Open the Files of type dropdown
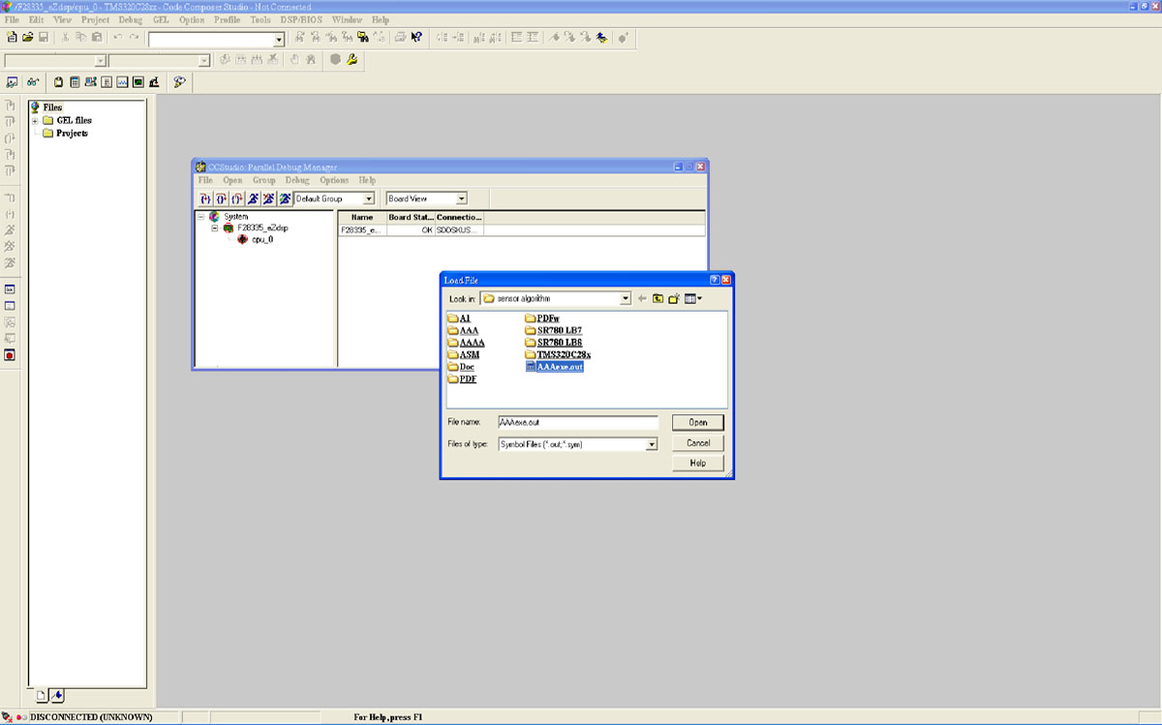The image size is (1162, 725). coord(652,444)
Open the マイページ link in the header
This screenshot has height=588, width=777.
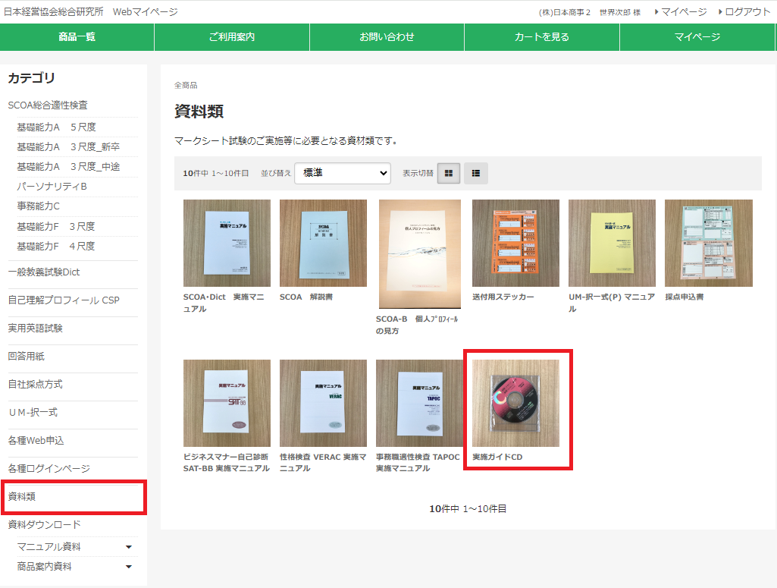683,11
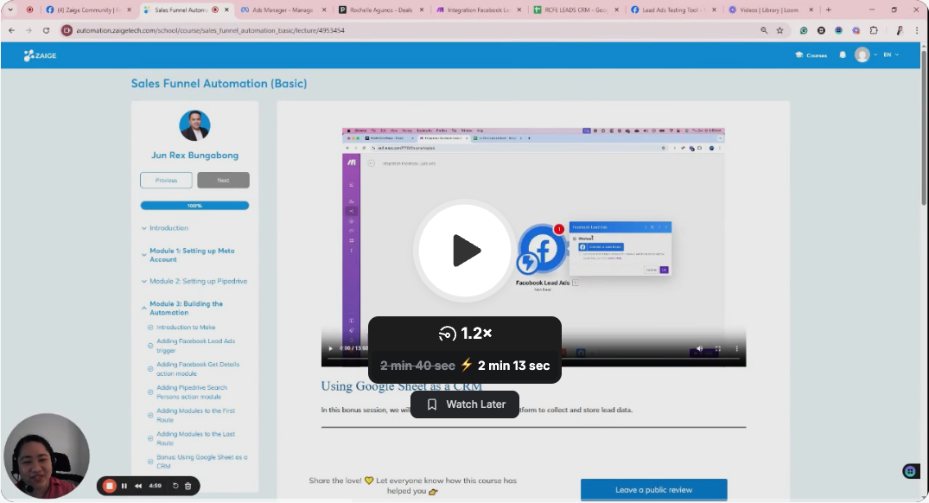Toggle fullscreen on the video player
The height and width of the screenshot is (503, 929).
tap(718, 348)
--------------------------------------------------
Exercise prompt: Retype every record above word for word, leaving out any pictures.

Task result:
Open the Files of type dropdown
The image size is (1162, 725). coord(652,444)
Open the マイページ link in the header
This screenshot has height=588, width=777.
683,11
Toggle fullscreen on the video player
The height and width of the screenshot is (503, 929).
tap(718, 348)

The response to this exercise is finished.